Your goal:
Below are some records; write them all out again exactly.

Given data:
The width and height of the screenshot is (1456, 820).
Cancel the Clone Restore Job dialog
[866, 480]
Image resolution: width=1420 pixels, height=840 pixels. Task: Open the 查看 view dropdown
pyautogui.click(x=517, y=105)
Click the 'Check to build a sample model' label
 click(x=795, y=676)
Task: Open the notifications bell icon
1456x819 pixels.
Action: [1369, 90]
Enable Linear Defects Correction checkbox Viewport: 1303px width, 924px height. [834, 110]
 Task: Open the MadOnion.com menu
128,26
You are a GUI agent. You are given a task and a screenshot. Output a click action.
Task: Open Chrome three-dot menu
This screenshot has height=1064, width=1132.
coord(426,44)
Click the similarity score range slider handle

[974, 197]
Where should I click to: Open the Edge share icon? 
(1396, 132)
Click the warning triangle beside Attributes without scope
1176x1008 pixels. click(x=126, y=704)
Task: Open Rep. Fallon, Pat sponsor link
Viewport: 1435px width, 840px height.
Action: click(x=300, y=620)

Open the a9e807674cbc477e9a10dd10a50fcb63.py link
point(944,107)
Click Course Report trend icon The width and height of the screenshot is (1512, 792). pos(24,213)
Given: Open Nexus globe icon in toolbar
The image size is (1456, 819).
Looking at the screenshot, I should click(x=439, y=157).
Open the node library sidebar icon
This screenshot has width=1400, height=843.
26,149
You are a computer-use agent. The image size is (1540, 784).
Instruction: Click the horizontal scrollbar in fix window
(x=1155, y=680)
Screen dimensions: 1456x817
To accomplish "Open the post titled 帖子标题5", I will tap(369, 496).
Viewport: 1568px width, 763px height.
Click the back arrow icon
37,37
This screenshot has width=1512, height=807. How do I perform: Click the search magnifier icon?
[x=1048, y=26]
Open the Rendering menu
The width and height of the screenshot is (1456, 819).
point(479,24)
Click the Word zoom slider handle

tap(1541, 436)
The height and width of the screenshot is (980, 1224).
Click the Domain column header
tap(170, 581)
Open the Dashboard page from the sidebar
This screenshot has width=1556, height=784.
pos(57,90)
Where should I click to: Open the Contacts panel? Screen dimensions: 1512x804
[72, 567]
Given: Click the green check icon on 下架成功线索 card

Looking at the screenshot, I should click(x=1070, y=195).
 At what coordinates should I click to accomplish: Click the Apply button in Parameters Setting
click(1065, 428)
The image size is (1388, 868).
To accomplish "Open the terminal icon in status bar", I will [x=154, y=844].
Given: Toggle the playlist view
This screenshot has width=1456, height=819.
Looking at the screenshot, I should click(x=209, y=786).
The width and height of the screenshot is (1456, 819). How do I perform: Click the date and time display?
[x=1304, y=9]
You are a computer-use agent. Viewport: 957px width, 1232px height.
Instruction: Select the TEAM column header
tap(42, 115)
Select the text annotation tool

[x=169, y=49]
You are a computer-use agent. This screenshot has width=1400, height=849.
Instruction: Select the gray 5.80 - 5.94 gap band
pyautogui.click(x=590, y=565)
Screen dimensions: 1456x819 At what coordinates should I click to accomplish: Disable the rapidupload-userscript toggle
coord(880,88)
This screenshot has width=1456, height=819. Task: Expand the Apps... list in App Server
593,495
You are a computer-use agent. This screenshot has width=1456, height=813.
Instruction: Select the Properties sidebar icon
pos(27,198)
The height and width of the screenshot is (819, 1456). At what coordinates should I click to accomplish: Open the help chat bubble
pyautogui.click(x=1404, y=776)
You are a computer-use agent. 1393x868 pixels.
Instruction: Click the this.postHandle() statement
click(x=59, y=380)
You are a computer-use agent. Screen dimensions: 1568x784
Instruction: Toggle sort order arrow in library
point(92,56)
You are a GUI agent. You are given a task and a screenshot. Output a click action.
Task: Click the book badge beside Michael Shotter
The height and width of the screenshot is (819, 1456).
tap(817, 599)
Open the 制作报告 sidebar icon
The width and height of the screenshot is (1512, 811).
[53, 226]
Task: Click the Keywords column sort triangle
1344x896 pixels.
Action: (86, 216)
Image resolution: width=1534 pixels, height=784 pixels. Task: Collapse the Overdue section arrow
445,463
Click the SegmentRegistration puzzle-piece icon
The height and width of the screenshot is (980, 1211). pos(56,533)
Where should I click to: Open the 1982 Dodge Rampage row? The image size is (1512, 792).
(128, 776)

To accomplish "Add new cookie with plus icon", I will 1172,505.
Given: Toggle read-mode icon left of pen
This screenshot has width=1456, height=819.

Written solution:
The width and height of the screenshot is (1456, 820).
Cancel the Clone Restore Job dialog
[866, 480]
Image resolution: width=1420 pixels, height=840 pixels. Task: Open the 查看 view dropdown
pyautogui.click(x=517, y=105)
Click the 'Check to build a sample model' label
 click(x=795, y=676)
Task: Open the notifications bell icon
1456x819 pixels.
Action: [1369, 90]
Enable Linear Defects Correction checkbox Viewport: 1303px width, 924px height. [834, 110]
 Task: Open the MadOnion.com menu
128,26
You are a GUI agent. You are given a task and a screenshot. Output a click action.
Task: Open Chrome three-dot menu
This screenshot has height=1064, width=1132.
coord(426,44)
Click the similarity score range slider handle

[974, 197]
Where should I click to: Open the Edge share icon? 
(1396, 132)
Click the warning triangle beside Attributes without scope
1176x1008 pixels. click(x=126, y=704)
Task: Open Rep. Fallon, Pat sponsor link
Viewport: 1435px width, 840px height.
Action: click(x=300, y=620)

Open the a9e807674cbc477e9a10dd10a50fcb63.py link
point(944,107)
Click Course Report trend icon The width and height of the screenshot is (1512, 792). pos(24,213)
Given: Open Nexus globe icon in toolbar
The image size is (1456, 819).
Looking at the screenshot, I should click(x=439, y=157).
Open the node library sidebar icon
This screenshot has width=1400, height=843.
26,149
You are a computer-use agent. The image size is (1540, 784).
Instruction: Click the horizontal scrollbar in fix window
(x=1155, y=680)
Screen dimensions: 1456x817
To accomplish "Open the post titled 帖子标题5", I will tap(369, 496).
Viewport: 1568px width, 763px height.
Click the back arrow icon
37,37
This screenshot has width=1512, height=807. How do I perform: Click the search magnifier icon?
[x=1048, y=26]
Open the Rendering menu
The width and height of the screenshot is (1456, 819).
point(479,24)
Click the Word zoom slider handle

tap(1541, 436)
The height and width of the screenshot is (980, 1224).
Click the Domain column header
tap(170, 581)
Open the Dashboard page from the sidebar
This screenshot has width=1556, height=784.
pos(57,90)
Where should I click to: Open the Contacts panel? Screen dimensions: 1512x804
[72, 567]
Given: Click the green check icon on 下架成功线索 card

Looking at the screenshot, I should click(x=1070, y=195).
 At what coordinates should I click to accomplish: Click the Apply button in Parameters Setting
click(1065, 428)
The image size is (1388, 868).
To accomplish "Open the terminal icon in status bar", I will [x=154, y=844].
Given: Toggle the playlist view
This screenshot has width=1456, height=819.
Looking at the screenshot, I should click(x=209, y=786).
The width and height of the screenshot is (1456, 819). How do I perform: Click the date and time display?
[x=1304, y=9]
You are a computer-use agent. Viewport: 957px width, 1232px height.
Instruction: Select the TEAM column header
tap(42, 115)
Select the text annotation tool

[x=169, y=49]
You are a computer-use agent. This screenshot has width=1400, height=849.
Instruction: Select the gray 5.80 - 5.94 gap band
pyautogui.click(x=590, y=565)
Screen dimensions: 1456x819 At what coordinates should I click to accomplish: Disable the rapidupload-userscript toggle
coord(880,88)
This screenshot has width=1456, height=819. Task: Expand the Apps... list in App Server
593,495
You are a computer-use agent. This screenshot has width=1456, height=813.
Instruction: Select the Properties sidebar icon
pos(27,198)
The height and width of the screenshot is (819, 1456). At what coordinates should I click to accomplish: Open the help chat bubble
pyautogui.click(x=1404, y=776)
You are a computer-use agent. 1393x868 pixels.
Instruction: Click the this.postHandle() statement
click(x=59, y=380)
You are a computer-use agent. Screen dimensions: 1568x784
Instruction: Toggle sort order arrow in library
point(92,56)
You are a GUI agent. You are given a task and a screenshot. Output a click action.
Task: Click the book badge beside Michael Shotter
The height and width of the screenshot is (819, 1456).
tap(817, 599)
Open the 制作报告 sidebar icon
The width and height of the screenshot is (1512, 811).
[53, 226]
Task: Click the Keywords column sort triangle
1344x896 pixels.
Action: (86, 216)
Image resolution: width=1534 pixels, height=784 pixels. Task: Collapse the Overdue section arrow
445,463
Click the SegmentRegistration puzzle-piece icon
The height and width of the screenshot is (980, 1211). pos(56,533)
Where should I click to: Open the 1982 Dodge Rampage row? The image size is (1512, 792).
(128, 776)

To accomplish "Add new cookie with plus icon", I will 1172,505.
Given: Toggle read-mode icon left of pen
This screenshot has width=1456, height=819.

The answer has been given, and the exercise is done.